Do crystal structures obviate the need for theoretical models of GPCRs for structure-based virtual screening?

Recent highly expected structural characterizations of agonist-bound and antagonist-bound beta-2 adrenoreceptor (β2AR) by X-ray crystallography have been widely regarded as critical advances to enable more effective structure-based discovery of GPCRs ligands. It appears that this very important development may have undermined many previous efforts to develop 3D theoretical models of GPCRs. To address this question directly, we have compared several historical β2AR models versus the inactive state and nanobody-stabilized active state of β2AR crystal structures in terms of their structural similarity and effectiveness of use in virtual screening for β2AR specific agonists and antagonists. Theoretical models, incluing both homology and de novo types, were collected from five different groups who have published extensively in the field of GPCRs modeling.
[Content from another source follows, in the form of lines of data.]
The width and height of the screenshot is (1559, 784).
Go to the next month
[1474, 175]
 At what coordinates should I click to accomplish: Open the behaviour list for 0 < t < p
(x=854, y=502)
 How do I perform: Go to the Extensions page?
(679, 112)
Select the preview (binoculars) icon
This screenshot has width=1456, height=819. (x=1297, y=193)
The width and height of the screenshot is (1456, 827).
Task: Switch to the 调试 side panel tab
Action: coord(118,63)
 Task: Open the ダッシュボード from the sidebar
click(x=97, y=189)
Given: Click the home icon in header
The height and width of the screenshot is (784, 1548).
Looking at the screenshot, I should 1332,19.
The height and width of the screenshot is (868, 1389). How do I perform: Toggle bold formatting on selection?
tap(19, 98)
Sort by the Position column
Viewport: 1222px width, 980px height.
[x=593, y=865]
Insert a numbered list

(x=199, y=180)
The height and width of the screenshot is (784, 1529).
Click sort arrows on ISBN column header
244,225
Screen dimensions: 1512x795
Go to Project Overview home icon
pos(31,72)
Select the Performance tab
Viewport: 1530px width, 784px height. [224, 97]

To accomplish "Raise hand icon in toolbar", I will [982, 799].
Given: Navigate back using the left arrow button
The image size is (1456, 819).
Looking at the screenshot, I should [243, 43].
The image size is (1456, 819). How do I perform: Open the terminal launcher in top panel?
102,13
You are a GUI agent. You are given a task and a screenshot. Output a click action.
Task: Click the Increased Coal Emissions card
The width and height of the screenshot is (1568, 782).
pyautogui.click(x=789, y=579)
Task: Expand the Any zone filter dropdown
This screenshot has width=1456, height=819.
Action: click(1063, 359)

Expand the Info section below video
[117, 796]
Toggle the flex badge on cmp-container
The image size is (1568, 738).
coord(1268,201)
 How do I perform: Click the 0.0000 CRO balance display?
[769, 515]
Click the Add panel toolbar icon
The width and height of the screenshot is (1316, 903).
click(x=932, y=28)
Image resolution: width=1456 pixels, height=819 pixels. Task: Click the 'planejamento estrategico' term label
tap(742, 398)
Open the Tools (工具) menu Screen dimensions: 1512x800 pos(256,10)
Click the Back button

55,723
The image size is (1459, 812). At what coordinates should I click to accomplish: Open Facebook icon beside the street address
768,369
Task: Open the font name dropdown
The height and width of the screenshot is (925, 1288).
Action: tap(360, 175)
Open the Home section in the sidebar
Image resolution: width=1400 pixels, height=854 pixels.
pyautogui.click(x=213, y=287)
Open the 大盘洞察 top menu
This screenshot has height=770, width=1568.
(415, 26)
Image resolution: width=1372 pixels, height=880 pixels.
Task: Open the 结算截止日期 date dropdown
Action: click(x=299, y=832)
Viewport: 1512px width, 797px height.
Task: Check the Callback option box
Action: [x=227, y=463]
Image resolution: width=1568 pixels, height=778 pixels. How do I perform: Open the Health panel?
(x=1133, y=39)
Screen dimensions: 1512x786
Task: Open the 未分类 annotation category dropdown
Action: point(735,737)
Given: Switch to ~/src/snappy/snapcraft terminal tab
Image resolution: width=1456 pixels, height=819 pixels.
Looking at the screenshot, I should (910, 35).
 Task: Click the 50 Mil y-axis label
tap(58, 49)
All models were built before X-ray structures became available. In general, β2AR theoretical models differ significantly from the crystal structure in terms of TMH definition and the global packing. Nevertheless, surprisingly, several models afforded hit rates resulting from virtual screening of large chemical library enriched by known β2AR ligands that exceeded those using X-ray structures. The hit rates were particularly higher for agonists. Furthemore, the screening performance of models is associated with local structural quality, such as the RMSDs for binding pocket residues and the ability to capture accurately, most if not all critical protein/ligand interactions. These results suggest that carefully built models of GPCRs could capture critical chemical and structural features of the binding pocket, and thus may be even more useful for practical structure-based drug discovery than X-ray structures.